今回のスーパーGT第7戦オートポリスは、予選Q1での赤旗もあり、すでにアタックに入っていた31号車TOYOTA PRIUS apr GTやARTA BMW M6 GT3が、タイヤのいい部分を“使い切って”しまい、予選下位に沈んだ。一方で予選上位に入ったのはGAINER TANAX triple a GT-RをのぞけばJAF-GT勢で、特にHOPPY 86 MCはレコードタイムでポールポジションを獲得。その速さから、決勝でも優位かと思われていた。
予想どおりHOPPY 86 MCは序盤から首位を走り、それに坂口夏月が速さをみせたマッハ車検 MC86 Y's distractionと続く展開となっていた。しかしHOPPY 86 MCは、ピットイン後にペースを大きく落としてしまった。
「二輪交換を行ったのですが、その“場所”を失敗しました」というのはHOPPY 86 MCの土屋武士監督。HOPPY 86 MCは前輪二輪交換という作戦を採った。それまで序盤を担当した坪井翔がフロントタイヤを保って走っていたこともあったが、アンダーステア傾向があったため、前輪二輪か、左側二輪交換を迷った末、前輪二輪交換をチョイスしたという。
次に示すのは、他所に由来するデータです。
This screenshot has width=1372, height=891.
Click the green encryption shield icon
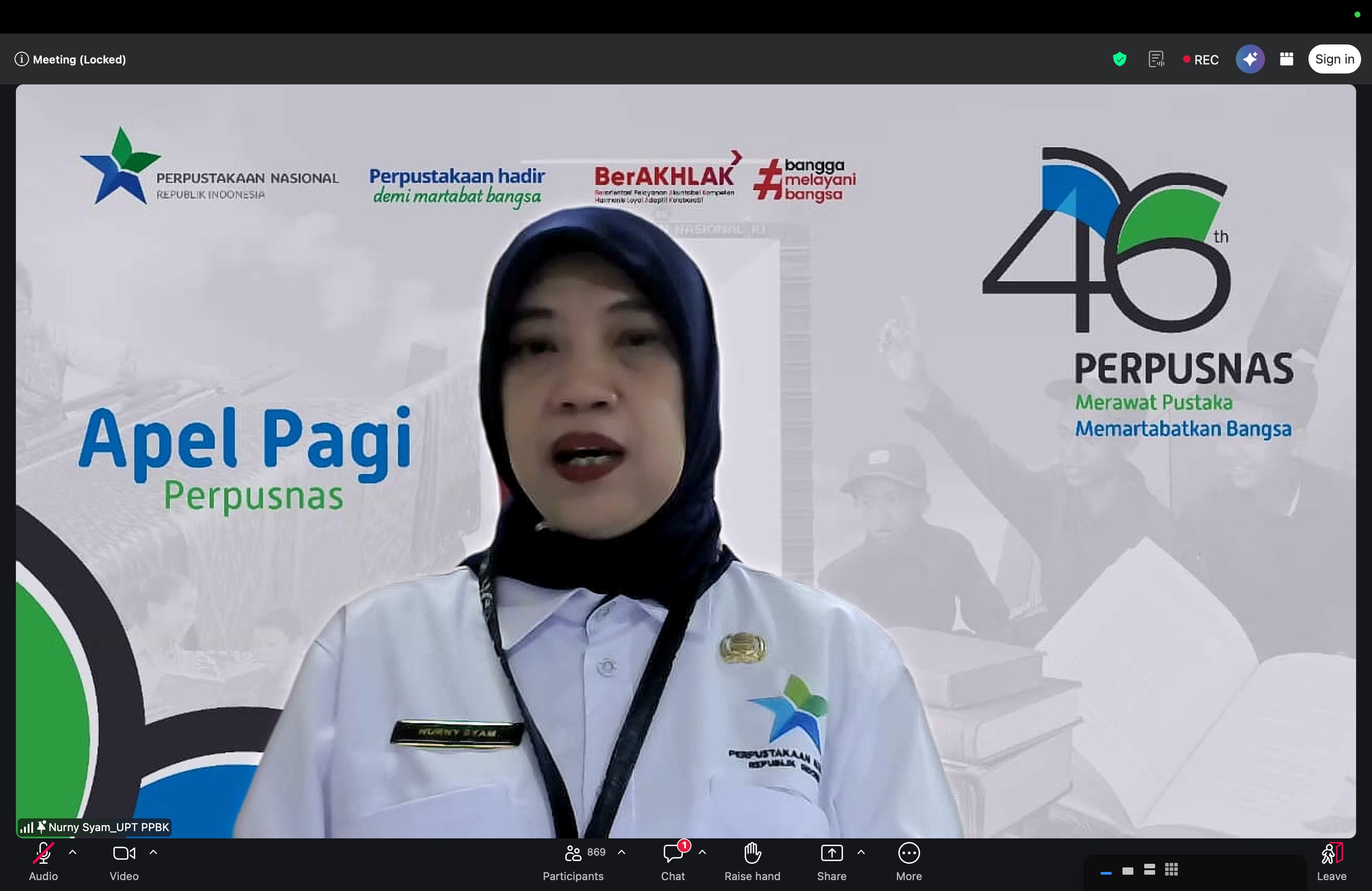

「そのチョイスをテーブルに載せたことが僕のミス。考え得る作戦だったけど、その準備がちゃんとできていなかった。ドライバーには申し訳ないことをしてしまいました。初めてやらかしました」と土屋監督は悔しがる。HOPPY 86 MCはパワーの面で“抜けない”ため、ポジションを守るための二輪交換だったが、その作戦の内容にミスがあったということだ。
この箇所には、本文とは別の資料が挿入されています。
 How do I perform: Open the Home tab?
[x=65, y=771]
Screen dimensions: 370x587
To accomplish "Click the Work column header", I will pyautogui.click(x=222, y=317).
ちなみに、後半スティントで松井孝允はアウトラップだったARTA BMW M6 GT3と接触しスピンを喫した。この件についてはパドック内でも「ARTA BMW M6 GT3はペナルティではないか」という声も多く聞かれたのだが、土屋監督は「ペナルティ? 出ない出ない」とARTAに非は無いと語っている。
「ARTAはアウトラップでタイヤが冷えていて、アンダーステアを出すのは分かっていた。でも孝允はもっと逃げていけばいいのに、1車線しか空けていなかった。だからあれはペナルティじゃない。ドライバーだから分かる」と土屋監督は特に抗議をする気もないようだった。
一方、マッハ車検 MC86 Y's distractionは四輪交換をチョイス。少々時間は多めにかかったが、それでも上位を狙えるポジションにはいた。ただ「後半のペースが上がらなかったですね」と山本智博エンジニアは語る。ドライブしていた平木湧也も「全然グリップがなかったです」と振り返った。前半スティントと同じタイヤだったにも関わらず悔しい結果となったが、まだ原因は特定できていないとのことだった。
また、3番手をうかがう位置にいたSUBARU BRZ R&D SPORTは、「やはりここは抜けないですからね……。僕たちは給油が長いので、ピットアウト後に抜けなかったのが痛いです」と山内英輝は振り返った。「僕が10号車(GAINER TANAX triple a GT-R)を抜けなかったのが悔しいですし、僕たちのクルマはそこが難しい。予選で前にいかないとダメです」と山内。
JAF-GT勢、特にGT300マザーシャシーとSUBARU BRZ R&D SPORTは、パワー面でこのオートポリスではオーバーテイクが苦しくなる。それ故のHOPPY 86 MCの作戦であり、SUBARU BRZ R&D SPORTの苦闘だった。予選で前にいくことには成功しつつも、コースのどこにいるかでガラリと変わるのがスーパーGTの難しさなのだ。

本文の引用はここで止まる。